PAGINA =>

☆ ☆ ☆

10 gennaio – Facoltà di economia
Sabato, nella ex piazza della Liberazione - oggi rinominata piazza Alija Izetbegović (particolare questo che ha fatto optare gli organizzatori per far convenire i/le partecipanti, in maniera neutra, davanti alla Facolta di economia), c'eravamo tutte/i: noi i/le cittadine, la comunità palestinese di Sarajevo e gli integristi musulmani: quelli che a settembre, durante l'inaugurazione del Queer festival a Sarajevo, ci hanno insultate e malmenate (chi più chi meno). Tutte/i, dallo stesso lato, a chiedere che la violenza a Gaza si fermi. O meglio, quasi tutte dallo stesso lato.
La protesta di sabato era a sostegno di tutte le vittime civili, segnatamente bambine/i, donne… Insomma quella parte di popolazione assolutamente inerme e preda dei due estremismi, quello israeliano e quello di Hamas.
Sarajevo, 10 gennaio 2009 (FoNet)
Tre gli interventi delle associazioni organizzatrici: Edvard Deni Čomaga, del Movimento democratico giovanile, Svetlana Broz, di Gariwo e Avdo Hebib, della Lega dei patrioti BiH (Patriotska liga BiH). Ognuno dei tre, a proprio modo, ha sottolineato l'importanza che Sarajevo non resti indifferente a quanto accade a Gaza, ed è stata ricordata la vicinanza con quanto sofferto e pagato dai civili bosniaco erzegovesi durante l'assedio 1992-95. Infine, si è ripetutamente fatto appello al dovere etico di guardare alla pace, di attivarsi per accogliere profughi e feriti, e naturalmente si è chiesto che le autorità politiche bosniaco erzegovesi si attivino tanto sul fronte della solidarietà e dell'accoglienza quanto su quello diplomatico.
E' stato incoraggiante vedere il cordone di sicurezza composto da tanti volti, persone diverse, di diversi gruppi ed organizzazioni, quasi a dimostrare che, a prescindere dalle adesioni formali, la solidarietà per Gaza è una questione comune, una memoria comune.
Brevi, schematici ed efficaci volantini sono stati distribuiti ai presenti allo scopo di evidenziare l'assurdo della carneficina in corso. In un'atmosfera fredda e bianca di foschia, con il gas che da poche ore aveva ricominciato a funzionare in città, dopo 3 giorni di assoluta interruzione, abbiamo rispettato un minuto di silenzio, abbiamo applaudito, abbiamo protestato.
Consapevoli che una manifestazione per la Striscia di Gaza avrebbe sicuramente attivato l'interesse e la partecipazione di forze cittadine estreme, più interessate a gridare le proprie ragioni fondamentaliste che ad invocare pace e giustizia, molte persone non sono tuttavia venute, dichiarando la propria solidarietà online sui forum o su Facebook, e commentando gli articoli via via pubblicati e giustificando la propria difficoltà a stare fianco a fianco con degli integralisti e divenire parte della stessa fotografia per la stampa.

☆ ☆ ☆

MATERIALE FORNITO =>

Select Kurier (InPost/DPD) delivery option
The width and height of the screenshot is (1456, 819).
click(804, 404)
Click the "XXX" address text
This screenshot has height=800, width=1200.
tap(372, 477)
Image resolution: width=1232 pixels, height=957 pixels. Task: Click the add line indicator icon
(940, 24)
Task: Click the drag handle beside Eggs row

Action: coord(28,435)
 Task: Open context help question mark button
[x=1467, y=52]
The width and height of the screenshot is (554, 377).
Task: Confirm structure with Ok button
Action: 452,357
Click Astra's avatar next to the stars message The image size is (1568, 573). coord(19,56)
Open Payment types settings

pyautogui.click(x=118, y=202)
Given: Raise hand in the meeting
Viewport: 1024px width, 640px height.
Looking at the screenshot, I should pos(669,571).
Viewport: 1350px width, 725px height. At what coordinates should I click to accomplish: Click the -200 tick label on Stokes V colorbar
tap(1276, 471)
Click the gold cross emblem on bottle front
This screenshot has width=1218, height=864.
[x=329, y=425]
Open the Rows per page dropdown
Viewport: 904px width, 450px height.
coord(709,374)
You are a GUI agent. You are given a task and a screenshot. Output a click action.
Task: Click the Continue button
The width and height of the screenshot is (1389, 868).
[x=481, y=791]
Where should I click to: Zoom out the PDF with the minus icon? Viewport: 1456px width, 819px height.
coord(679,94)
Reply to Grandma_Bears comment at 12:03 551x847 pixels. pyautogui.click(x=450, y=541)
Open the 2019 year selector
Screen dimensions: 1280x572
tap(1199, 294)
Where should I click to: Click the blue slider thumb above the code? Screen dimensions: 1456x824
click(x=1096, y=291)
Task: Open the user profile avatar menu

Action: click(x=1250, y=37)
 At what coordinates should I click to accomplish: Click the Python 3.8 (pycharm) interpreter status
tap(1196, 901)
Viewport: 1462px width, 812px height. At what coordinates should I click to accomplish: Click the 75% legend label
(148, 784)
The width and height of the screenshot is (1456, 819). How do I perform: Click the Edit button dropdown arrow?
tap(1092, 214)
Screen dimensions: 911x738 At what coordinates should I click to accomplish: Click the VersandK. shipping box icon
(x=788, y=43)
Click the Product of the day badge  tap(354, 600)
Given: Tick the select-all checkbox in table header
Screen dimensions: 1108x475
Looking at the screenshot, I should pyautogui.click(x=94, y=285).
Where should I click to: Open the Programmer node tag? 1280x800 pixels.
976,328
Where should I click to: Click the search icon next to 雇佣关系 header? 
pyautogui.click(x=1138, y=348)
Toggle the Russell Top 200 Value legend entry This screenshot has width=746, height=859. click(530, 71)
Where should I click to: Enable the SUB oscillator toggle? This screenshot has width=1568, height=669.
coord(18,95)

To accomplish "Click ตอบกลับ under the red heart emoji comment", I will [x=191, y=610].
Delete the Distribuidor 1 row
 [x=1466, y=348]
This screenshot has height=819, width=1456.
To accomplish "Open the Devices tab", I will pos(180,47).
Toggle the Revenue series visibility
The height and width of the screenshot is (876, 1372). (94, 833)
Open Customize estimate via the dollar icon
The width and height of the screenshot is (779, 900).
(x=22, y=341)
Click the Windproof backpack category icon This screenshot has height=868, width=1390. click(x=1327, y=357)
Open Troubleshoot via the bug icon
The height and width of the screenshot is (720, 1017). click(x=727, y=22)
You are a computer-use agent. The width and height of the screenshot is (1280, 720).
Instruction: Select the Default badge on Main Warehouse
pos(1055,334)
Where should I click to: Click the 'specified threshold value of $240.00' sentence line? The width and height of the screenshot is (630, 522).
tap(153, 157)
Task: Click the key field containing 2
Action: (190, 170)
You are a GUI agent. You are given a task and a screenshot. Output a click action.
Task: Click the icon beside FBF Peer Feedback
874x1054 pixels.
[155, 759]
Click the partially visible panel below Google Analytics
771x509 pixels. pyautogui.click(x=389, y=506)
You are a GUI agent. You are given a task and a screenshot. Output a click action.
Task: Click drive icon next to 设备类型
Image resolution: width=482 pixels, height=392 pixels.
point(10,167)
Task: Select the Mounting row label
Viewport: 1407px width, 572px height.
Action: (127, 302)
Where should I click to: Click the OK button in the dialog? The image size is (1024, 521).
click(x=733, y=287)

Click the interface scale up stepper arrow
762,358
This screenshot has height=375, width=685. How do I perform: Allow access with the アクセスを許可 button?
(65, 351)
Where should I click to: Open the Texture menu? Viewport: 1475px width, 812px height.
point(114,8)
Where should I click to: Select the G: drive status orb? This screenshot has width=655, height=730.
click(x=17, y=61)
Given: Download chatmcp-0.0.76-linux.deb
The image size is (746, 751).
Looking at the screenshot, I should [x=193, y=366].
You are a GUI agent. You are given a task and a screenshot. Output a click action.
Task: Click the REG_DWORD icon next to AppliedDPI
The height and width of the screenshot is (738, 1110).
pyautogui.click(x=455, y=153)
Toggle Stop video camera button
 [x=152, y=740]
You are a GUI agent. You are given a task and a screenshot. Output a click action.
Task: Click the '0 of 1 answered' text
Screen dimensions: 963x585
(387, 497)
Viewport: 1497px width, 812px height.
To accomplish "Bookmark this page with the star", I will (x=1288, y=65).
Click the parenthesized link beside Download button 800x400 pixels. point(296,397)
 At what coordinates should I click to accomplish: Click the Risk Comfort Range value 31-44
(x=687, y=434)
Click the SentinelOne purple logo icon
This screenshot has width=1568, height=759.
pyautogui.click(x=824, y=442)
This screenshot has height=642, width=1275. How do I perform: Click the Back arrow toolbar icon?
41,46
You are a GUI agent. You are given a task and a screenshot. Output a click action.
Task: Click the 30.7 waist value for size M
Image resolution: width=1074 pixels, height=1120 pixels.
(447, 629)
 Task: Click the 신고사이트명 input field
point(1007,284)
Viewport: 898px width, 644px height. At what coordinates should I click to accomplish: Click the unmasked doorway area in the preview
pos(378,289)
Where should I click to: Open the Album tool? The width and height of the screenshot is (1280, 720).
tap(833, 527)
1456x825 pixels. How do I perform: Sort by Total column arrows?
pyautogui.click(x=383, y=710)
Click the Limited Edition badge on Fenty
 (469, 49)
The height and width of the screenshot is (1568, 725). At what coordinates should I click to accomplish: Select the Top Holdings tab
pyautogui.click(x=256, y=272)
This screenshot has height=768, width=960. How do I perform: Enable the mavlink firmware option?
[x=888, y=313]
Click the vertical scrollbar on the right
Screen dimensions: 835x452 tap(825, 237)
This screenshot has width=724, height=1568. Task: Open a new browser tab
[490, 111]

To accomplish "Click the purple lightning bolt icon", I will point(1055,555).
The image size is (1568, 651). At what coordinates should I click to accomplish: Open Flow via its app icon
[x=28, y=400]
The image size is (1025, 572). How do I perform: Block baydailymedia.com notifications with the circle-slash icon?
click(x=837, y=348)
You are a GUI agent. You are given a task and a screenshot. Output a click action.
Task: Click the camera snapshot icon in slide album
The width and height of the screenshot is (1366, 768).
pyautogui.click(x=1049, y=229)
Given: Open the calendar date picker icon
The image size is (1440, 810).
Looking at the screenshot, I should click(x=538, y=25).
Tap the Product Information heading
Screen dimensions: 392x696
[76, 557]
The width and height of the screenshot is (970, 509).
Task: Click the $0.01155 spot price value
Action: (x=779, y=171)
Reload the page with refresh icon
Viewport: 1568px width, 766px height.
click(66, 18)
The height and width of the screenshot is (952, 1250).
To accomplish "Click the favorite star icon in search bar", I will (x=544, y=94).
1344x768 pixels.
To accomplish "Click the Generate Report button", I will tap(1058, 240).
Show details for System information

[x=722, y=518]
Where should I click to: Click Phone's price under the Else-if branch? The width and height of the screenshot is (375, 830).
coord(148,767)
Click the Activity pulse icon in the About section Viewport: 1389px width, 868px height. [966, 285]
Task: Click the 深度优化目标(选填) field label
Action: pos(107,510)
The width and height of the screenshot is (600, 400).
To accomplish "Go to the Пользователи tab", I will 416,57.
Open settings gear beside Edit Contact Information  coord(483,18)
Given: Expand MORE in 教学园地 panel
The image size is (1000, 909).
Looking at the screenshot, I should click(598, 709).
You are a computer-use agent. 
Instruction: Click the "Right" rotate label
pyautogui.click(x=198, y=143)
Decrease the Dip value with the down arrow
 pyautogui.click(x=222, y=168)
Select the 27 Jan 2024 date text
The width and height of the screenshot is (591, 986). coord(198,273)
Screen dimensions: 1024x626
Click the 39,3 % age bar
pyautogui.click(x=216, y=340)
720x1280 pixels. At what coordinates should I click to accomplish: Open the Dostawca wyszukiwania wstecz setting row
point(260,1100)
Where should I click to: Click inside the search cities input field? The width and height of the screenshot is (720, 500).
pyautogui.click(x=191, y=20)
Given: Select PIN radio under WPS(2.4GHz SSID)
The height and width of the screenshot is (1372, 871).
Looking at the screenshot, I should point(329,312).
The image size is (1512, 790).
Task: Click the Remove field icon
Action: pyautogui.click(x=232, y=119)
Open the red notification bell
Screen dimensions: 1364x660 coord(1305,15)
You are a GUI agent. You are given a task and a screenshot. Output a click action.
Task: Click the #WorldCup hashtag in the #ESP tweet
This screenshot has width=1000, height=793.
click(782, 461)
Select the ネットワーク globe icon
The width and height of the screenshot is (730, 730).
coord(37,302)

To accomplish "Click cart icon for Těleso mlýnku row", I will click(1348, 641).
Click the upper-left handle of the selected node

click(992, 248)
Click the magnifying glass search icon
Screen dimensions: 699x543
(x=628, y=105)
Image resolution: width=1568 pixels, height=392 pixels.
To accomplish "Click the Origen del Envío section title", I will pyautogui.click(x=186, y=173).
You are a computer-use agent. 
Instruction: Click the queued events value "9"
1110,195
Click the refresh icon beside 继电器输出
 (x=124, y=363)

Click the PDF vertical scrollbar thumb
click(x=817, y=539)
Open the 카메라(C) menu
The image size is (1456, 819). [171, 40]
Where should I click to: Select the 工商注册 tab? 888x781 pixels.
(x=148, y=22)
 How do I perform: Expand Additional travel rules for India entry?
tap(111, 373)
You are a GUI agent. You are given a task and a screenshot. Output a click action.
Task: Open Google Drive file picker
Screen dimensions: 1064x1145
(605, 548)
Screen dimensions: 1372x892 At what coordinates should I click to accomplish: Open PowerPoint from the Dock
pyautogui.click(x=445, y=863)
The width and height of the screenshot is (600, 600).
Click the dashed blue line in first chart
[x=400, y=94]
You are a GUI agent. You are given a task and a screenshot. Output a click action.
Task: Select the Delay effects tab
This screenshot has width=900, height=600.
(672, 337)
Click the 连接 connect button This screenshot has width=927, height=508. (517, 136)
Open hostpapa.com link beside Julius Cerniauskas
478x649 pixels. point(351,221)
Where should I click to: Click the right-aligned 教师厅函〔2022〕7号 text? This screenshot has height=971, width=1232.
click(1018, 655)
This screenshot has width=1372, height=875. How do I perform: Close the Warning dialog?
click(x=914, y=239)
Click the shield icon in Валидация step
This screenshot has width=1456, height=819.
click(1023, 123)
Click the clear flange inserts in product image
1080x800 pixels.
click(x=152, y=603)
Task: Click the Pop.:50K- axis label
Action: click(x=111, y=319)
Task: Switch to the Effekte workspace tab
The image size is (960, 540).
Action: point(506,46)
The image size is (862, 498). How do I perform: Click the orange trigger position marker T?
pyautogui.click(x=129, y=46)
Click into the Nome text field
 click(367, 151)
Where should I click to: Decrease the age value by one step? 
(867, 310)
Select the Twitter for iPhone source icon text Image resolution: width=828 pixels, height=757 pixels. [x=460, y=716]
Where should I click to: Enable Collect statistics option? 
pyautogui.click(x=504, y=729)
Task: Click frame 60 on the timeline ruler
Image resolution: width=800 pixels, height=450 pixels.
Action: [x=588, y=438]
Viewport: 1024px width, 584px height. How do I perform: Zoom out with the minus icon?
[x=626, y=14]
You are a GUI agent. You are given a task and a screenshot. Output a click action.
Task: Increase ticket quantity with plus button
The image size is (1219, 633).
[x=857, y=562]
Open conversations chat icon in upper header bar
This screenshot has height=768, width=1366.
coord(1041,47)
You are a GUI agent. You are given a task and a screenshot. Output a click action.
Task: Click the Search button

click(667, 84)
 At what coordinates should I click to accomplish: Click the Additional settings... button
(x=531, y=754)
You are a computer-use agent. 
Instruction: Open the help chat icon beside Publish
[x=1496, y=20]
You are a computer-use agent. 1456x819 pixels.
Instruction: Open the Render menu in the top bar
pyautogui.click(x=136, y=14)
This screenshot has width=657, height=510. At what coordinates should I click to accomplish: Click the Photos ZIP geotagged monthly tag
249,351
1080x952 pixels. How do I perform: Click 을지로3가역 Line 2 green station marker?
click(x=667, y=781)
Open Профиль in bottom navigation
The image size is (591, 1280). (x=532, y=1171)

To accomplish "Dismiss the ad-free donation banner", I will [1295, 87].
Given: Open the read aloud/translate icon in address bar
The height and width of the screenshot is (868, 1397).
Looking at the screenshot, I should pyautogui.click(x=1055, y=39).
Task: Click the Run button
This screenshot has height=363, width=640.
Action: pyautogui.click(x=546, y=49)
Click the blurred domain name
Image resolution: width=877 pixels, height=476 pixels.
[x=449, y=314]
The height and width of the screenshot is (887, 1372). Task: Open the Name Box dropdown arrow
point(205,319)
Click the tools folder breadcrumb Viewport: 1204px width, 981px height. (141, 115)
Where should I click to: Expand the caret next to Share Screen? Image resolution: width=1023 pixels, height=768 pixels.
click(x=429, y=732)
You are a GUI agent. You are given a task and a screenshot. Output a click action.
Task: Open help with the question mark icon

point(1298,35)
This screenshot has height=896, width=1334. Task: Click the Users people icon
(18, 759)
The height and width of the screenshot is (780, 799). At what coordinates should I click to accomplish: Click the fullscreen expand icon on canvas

☆ ☆ ☆

Nel testo sulla manifestazione per Gaza a Sarajevo, quanti giorni era durata l'interruzione del gas in città?

SOLUZIONE =>
Tre giorni.